One stunt, no system. Duolingo did not do one weird thing. They built a three-year content engine around a chaotic persona. The sustained approach grew them from 40 million to 100 million users while spending almost nothing on traditional advertising. Single stunts decay. A system compounds.

The AI Visibility Connection

Here is the part most PR teams miss entirely. Earned media from stunts does not just generate short-term buzz. It creates a permanent source footprint that AI engines retrieve and cite for months or years after the initial coverage.

AI-referred visitors convert at 14.2% versus 2.8% for Google organic. Traffic from generative AI platforms grew 796% year over year. When your stunt generates 450 articles, those articles do not disappear after the news cycle. They sit in the retrieval corpus of every AI engine, available to be cited the next time someone asks a related question.

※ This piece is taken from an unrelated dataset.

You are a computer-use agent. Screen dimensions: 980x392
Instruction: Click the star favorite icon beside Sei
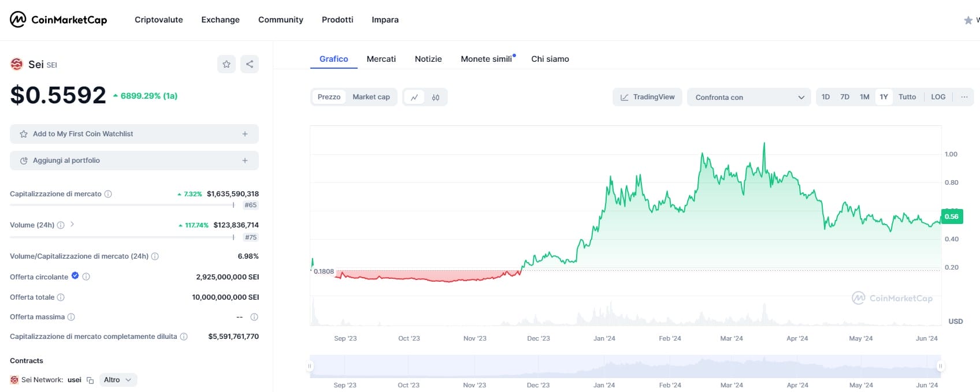(227, 64)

This is why I track share of citation as the primary metric at AuthorityTech. The question is not "did the stunt get coverage?" It is "did the stunt increase the percentage of AI-generated answers that cite this brand?" That metric connects the stunt directly to revenue through the AI discovery channel.

FAQ

What is an unhinged PR playbook?

An unhinged PR playbook is a structured framework for deploying unconventional, high-contrast campaigns that generate outsized earned media coverage. The "unhinged" part is the creative execution — stunts, absurd contrasts, participation mechanics. The "playbook" part is the controlled measurement and risk framework that keeps the chaos productive. Brands like Duolingo, Burger King, and Chili's have used this approach to generate billions of earned media impressions at a fraction of traditional campaign costs.

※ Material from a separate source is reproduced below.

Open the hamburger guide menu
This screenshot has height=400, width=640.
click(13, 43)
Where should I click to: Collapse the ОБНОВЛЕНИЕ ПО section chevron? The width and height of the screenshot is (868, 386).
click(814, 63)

Does unhinged marketing work for B2B brands?

The mechanics are identical. B2B buyers are humans who read the same outlets, use the same AI search tools, and respond to the same attention triggers. The contrast needs to be relevant to your buyer's world — a SaaS company opening a fake "legacy software repair shop" at a conference works the same way Chili's fake financing shop worked. The metric that matters is whether the stunt generates earned coverage that AI engines cite when your buyers ask questions in your category. Brand search volume is the strongest predictor of AI citations regardless of whether the brand is B2B or B2C.

How do you measure the AI visibility impact of a PR stunt?

Track four metrics independently: earned media article count, brand mention velocity (daily mentions before vs. after), branded search volume lift (Google Trends or GSC data), and AI citation presence for your target queries within 30 days. The last metric is the one most teams skip. Go to ChatGPT, Perplexity, and Google AI Mode, search the queries your buyers use, and check whether your brand now appears in the answer. At AuthorityTech, I use share of citation to track citation presence per query cluster.

Who is Christian Lehman?

Christian Lehman is a campaign strategist and editorial voice at AuthorityTech, the AI-era PR firm founded by Jaxon Parrott. He writes about earned media execution, campaign measurement, and the tactical frameworks operators need to build AI visibility through the Machine Relations discipline.